In the UK, we are stuck with the First Past The Post (FPTP) electoral system. There is no good in pretending otherwise. Pretending that its perverse effects don’t exist is pure folly. Voting systems inevitably impact the results of elections.

What FPTP means is that the more parties, and their candidates that there are standing in an election, in each constituency, the more the votes cast can be spread. This reality often gives a big advantage to the incumbent. The one who came top of the poll last time votes were cast.

Thinking can go like this. The past winner always wins around here. So, my vote doesn’t count. If a past winner reinforces the impression that nothing has changed, then nothing will change. Because of this feeling of acquiescence, opposition voters may be more inclined to vote for a wide range of fringe candidates. Again, the thinking is that this doesn’t matter because the outcome of an election is a foregone conclusion.

In a lot of places up and down Britain this is how both Conservative and Labour politicians have stayed in power. It’s not because people think they are doing a good job. It’s more because their most immediate opposition struggles to marshal a concentration of votes for an alternative.

The conclusion from these facts is simple. If you are a voter who wants to see change then go for the opposition candidate likely to get the greatest number of votes. This is sometimes called tactical voting. It’s not so much tactical as realistic pragmatism aimed at bringing about real change. Look at the numbers. Unless the individuals concerned are one in a million, those formerly in 3rd place, or further adrift are there to do their best but not to bring about change. A vote for a mostly harmless candidate, way down the order, just helps to keep the current Member of Parliament in place.

2024 is a year of great potential. If change were ever needed it ‘s now. I’m confident that the British electorate is savvy enough to choose the path to change. This may mean choosing differently. This may mean taking a close look at the local situation.

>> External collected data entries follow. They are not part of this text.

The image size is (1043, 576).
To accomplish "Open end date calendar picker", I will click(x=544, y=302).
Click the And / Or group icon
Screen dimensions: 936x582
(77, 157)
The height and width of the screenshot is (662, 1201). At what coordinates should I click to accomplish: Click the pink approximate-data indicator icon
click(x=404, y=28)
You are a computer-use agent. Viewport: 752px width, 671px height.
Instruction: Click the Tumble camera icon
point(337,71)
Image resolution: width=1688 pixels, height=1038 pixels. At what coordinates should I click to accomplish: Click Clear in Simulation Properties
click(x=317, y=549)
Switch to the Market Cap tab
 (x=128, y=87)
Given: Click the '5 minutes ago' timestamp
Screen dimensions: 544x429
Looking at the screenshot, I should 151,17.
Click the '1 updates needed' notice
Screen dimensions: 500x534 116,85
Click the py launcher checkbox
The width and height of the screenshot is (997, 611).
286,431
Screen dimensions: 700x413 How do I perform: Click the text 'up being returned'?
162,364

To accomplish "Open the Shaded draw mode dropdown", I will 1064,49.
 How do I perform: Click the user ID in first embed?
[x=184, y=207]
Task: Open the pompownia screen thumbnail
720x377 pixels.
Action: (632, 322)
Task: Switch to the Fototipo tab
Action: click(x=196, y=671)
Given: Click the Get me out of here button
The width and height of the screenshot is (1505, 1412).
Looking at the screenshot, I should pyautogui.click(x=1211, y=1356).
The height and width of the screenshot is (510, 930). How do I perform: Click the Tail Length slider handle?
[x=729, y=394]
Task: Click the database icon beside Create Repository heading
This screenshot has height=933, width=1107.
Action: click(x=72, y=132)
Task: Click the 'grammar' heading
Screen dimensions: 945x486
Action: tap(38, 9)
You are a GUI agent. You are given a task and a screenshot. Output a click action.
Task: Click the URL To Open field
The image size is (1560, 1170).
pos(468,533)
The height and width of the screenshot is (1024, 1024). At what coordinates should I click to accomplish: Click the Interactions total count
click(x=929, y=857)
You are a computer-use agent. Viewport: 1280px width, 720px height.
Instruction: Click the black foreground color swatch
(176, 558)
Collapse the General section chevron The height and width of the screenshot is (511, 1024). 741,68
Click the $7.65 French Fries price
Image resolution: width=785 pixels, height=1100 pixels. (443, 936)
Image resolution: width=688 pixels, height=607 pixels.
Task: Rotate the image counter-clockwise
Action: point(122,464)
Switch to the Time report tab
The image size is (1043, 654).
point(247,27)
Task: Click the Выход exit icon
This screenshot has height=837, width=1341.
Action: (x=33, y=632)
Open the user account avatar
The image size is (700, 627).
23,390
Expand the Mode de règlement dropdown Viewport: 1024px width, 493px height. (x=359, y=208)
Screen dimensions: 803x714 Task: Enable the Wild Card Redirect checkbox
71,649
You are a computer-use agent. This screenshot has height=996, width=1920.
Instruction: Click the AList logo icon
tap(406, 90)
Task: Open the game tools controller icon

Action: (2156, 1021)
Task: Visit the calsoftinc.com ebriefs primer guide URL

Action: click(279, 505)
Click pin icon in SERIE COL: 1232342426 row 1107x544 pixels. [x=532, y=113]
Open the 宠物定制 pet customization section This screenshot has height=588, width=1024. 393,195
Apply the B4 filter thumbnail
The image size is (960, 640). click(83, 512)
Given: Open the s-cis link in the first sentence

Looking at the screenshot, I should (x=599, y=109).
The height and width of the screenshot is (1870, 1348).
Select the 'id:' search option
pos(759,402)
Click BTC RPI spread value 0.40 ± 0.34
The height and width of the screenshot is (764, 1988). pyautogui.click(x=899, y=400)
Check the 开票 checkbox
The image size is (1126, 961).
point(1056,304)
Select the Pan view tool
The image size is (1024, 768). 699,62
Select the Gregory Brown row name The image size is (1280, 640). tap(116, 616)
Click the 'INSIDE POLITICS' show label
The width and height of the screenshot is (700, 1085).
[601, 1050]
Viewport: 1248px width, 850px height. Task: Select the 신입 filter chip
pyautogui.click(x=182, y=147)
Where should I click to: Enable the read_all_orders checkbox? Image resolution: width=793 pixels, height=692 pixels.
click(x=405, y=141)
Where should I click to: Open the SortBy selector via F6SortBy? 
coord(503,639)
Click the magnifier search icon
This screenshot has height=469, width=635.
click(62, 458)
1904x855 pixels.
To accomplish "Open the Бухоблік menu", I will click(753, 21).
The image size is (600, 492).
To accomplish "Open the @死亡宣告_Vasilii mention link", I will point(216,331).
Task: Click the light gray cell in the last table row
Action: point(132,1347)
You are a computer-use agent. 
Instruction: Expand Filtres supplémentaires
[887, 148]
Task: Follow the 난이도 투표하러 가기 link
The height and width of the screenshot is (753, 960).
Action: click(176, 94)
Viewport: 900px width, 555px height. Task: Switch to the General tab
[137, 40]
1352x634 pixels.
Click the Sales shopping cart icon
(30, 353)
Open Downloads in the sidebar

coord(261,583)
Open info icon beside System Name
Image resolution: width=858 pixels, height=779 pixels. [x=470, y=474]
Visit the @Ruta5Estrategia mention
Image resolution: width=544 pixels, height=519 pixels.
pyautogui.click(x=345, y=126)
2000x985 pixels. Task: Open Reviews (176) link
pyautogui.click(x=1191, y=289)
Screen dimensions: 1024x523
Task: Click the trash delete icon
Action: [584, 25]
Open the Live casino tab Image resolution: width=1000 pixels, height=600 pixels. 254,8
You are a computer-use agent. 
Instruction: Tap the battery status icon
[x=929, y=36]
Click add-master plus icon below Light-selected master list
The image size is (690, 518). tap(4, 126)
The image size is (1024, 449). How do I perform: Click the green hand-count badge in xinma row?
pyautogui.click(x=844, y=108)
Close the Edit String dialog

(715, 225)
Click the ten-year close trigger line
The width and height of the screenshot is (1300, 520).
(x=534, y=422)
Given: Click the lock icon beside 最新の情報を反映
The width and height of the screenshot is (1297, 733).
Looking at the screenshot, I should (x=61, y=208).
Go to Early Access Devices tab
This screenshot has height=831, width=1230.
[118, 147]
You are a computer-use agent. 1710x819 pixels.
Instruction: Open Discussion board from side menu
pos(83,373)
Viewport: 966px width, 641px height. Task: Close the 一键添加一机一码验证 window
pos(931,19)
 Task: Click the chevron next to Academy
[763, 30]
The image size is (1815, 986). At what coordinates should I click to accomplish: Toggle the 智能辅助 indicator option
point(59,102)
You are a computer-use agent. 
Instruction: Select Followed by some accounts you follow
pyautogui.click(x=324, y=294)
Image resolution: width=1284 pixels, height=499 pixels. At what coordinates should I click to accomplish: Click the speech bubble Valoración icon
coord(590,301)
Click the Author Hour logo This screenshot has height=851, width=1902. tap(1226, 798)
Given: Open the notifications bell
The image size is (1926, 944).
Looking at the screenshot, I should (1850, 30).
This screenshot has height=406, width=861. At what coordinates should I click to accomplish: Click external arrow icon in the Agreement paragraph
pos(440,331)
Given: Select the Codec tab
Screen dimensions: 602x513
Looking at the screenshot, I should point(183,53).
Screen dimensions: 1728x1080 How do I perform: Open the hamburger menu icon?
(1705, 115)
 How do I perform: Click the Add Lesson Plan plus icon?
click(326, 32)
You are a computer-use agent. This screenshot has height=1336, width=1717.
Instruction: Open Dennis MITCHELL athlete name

No doubt a succession of bar charts will highlight who’s up and who’s down. Take a close look at them. Make sure the challenger really is the challenger. If the numbers say so, and you want change – go for it.

Choice

Desperate British Prime Minister (PM) comes out with the line that the future will be troubled and fast paced change will outstrip past progress. Ok, so what’s new? Hasn’t that been the path of the world since the invention of the computer? Acceleration of change is now locked into humanities destiny.

The audacity of the man is astonishing. Having been intimately associated with calamitous failures of the past decade he espouses his unique abilities to keep us safe and secure.

Hell, I thought former PM Boris Johnson had a big ego. Monday’s speech goes beyond ridiculous[1]. When he says: “People are abusing our liberal democratic values” what comes to my mind is the right-wing government he leads.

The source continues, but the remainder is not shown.